# WHAT IS EXPECTED
Reproduce the rows below verbatim, starting at the line that contains "Task: Open the Show... options button" and continuing through the last row.

# GIVEN RECORDS
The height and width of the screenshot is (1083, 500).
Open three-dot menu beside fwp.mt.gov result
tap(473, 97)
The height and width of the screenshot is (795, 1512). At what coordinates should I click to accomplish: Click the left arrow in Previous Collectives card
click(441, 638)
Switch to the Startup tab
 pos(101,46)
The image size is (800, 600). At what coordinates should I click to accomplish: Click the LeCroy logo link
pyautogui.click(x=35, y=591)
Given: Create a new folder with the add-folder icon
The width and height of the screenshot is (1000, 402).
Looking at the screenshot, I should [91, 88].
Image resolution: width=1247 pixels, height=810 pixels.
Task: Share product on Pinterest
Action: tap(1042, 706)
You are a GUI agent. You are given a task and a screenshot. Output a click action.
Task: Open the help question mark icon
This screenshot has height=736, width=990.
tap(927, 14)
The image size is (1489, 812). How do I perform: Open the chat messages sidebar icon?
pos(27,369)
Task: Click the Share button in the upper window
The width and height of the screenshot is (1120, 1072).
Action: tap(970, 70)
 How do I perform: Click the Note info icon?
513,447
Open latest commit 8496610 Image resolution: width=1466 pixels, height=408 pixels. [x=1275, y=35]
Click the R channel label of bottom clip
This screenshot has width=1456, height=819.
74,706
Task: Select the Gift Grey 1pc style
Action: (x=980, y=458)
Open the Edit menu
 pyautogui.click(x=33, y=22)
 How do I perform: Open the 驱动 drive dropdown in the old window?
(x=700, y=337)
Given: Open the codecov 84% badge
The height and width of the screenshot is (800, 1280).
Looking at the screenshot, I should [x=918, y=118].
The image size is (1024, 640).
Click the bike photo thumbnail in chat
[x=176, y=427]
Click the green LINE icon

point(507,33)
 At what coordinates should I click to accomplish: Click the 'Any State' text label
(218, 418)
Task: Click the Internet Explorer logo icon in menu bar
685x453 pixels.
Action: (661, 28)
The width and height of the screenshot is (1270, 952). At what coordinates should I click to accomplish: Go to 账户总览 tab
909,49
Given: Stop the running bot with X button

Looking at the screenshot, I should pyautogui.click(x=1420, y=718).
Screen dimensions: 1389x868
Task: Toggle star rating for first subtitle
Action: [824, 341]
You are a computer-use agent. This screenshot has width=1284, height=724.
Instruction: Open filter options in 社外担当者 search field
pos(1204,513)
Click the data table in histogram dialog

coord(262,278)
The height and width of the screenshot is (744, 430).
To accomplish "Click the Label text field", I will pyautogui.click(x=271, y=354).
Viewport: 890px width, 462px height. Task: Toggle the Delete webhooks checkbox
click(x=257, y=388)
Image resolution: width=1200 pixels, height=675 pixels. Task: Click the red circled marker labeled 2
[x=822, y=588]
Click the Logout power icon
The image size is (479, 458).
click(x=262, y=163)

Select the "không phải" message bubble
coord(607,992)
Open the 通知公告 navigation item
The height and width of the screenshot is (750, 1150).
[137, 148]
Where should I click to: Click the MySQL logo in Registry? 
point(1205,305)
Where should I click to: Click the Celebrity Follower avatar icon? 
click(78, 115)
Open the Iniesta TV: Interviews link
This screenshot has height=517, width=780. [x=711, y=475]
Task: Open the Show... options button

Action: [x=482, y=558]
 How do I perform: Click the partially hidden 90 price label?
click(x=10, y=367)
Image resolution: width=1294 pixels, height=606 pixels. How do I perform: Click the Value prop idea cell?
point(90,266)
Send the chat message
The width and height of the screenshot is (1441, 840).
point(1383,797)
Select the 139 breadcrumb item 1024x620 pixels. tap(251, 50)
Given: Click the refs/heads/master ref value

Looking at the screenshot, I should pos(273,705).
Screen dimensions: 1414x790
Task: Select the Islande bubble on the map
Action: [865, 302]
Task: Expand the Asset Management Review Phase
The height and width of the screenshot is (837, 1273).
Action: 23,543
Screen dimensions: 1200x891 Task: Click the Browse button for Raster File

# CORRECT OUTPUT
Task: Open the Show... options button

Action: [x=482, y=558]
 How do I perform: Click the partially hidden 90 price label?
click(x=10, y=367)
Image resolution: width=1294 pixels, height=606 pixels. How do I perform: Click the Value prop idea cell?
point(90,266)
Send the chat message
The width and height of the screenshot is (1441, 840).
point(1383,797)
Select the 139 breadcrumb item 1024x620 pixels. tap(251, 50)
Given: Click the refs/heads/master ref value

Looking at the screenshot, I should pos(273,705).
Screen dimensions: 1414x790
Task: Select the Islande bubble on the map
Action: [865, 302]
Task: Expand the Asset Management Review Phase
The height and width of the screenshot is (837, 1273).
Action: 23,543
Screen dimensions: 1200x891 Task: Click the Browse button for Raster File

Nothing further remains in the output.